Madeline Fowler tiene 25 años, hizo un pregrado en estudios de discapacidad en Chile, y actualmente estudia Medicina. Hace un año y medio recibió su diagnóstico de TEA. Ella nos confiesa que, siempre que tiene una conversación con quien no se siente del todo cómoda, el masking se vive de la misma forma en la que se aguanta la respiración: “solamente tienes el alivio de poder respirar cuando escapas de la situación y vas al baño”.
“He hecho masking toda mi vida y ello me ha causado muchísimo sufrimiento. No es natural, sino algo que he tenido que hacer para protegerme a mí misma: cuando dejé de tener mis mañas y pude ocultarlas con mi máscara, las personas me aceptaron”, comparte.
En la experiencia clínica, Buglisi reconoce que, si bien ambos sexos biológicos tienden a hacer masking, “las mujeres, por su genética, pero también por sus atribuciones culturales, suelen a ser instruidas más en el aprendizaje de habilidades sociales, así como también a ser más serviciales”. Además, como el hombre tiene un rango más amplio de conducta social, muchos de sus comportamientos —que en una mujer podrían verse extraños— pasan desapercibidos.

El precio de la invisibilidad
Teniendo en cuenta todos los obstáculos presentes en el camino al diagnóstico, desde el corazón del hogar hasta la silla del consultorio, Buglisi puntualiza tres posibles resultados negativos para la mujer: el no diagnóstico, el diagnóstico tardío y el diagnóstico erróneo.
Conforme al estudio neerlandés "Perceived misdiagnosis of psychiatric conditions in autistic adults”, publicado en 2024, las mujeres autistas tienden a recibir diagnósticos erróneos en un 53,7% de los casos; un 31,7% más que los hombres.

“En los periodos de crisis” —argumenta la especialista— las etiquetas diagnósticas erróneas son un salvataje, pues con ellas se recibe algún tipo de tratamiento, pero después, al estar un poco mejor, no explican qué es lo que les pasa realmente y mantienen el malestar”.
¿Y qué ocurre cuando el diagnóstico ni siquiera llega?
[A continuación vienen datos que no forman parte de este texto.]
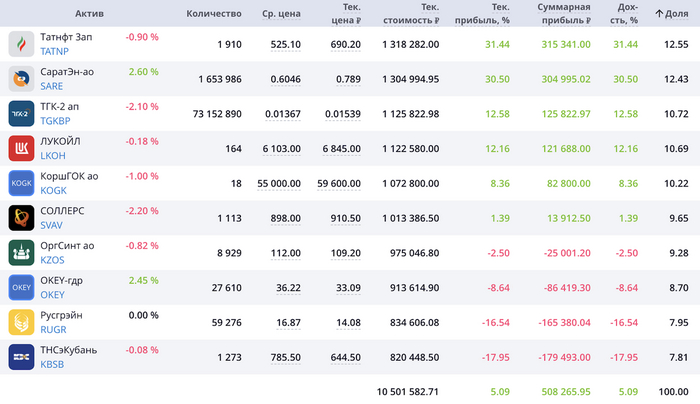Click the КоршГОК ао KOGK logo icon

tap(22, 184)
Madeline admite en esta entrevista haberse dado cuenta de que mucho de su desconsuelo en la vida se debió no a ser autista, sino a no haber recibido un diagnóstico hasta la adultez. “Una vez que lo obtuve busqué espacios con personas como yo y aprendí a cómo apoyarme a mí misma”, asegura.
La incompetencia del sistema impacta directo en el desarrollo de la calidad de vida. “Estas son personas que tal vez lograron armar una familia, encontrar un trabajo, o empezar una carrera, pero todo se vive con un nivel de dificultad muy grande, ya que los mínimos apoyos que uno necesitaría están invisibilizados: no podemos olvidarnos del alto porcentaje de suicidios que hay dentro de los adultos con autismo”, advierte la experta.
Cada grano de arena cuenta
Buglisi recomienda a los profesionales “capacitarse y actualizarse, pero, sobre todo, trabajar los prejuicios y brindar un lugar cómodo a la persona que llega; un acompañamiento cálido”. En la actualidad, es vital que además de la formación académica, “exista también una parte humana desde la cual comprender la situación que vive el otro".
En cuanto a las mujeres con sospechas, el mejor consejo que la especialista puede darles es hacer una sesión de orientación, la cual, si bien no diagnóstica, puede ayudar a ordenar la información desde otro punto de vista: “Uno se siente escuchado, y sabe que por lo menos hay alguien en el mundo que comprende lo que sucede”.
Madeline no se quedó atrás, y a todas aquellas con la intriga de si pueden o no tener TEA, les recuerda la importancia de buscar espacios de apoyo y de tener bondad consigo mismas: “Para alcanzar la persistencia que se requiere para recibir el diagnóstico correcto, hace falta mucha autocompasión”.
Observar puede ser un acto clínico, pero no nos olvidemos que también es político: mientras las herramientas sigan hechas para otros cuerpos —otras mentes—, las mujeres seguirán caminando el espectro en silencio. Hoy, nuestra tarea está en no ignorar la pelea, apoyar los espacios de activismo, y demandar más herramientas con las que aliviarles la carga a las millones de mujeres que —conocedoras o no— viven el TEA.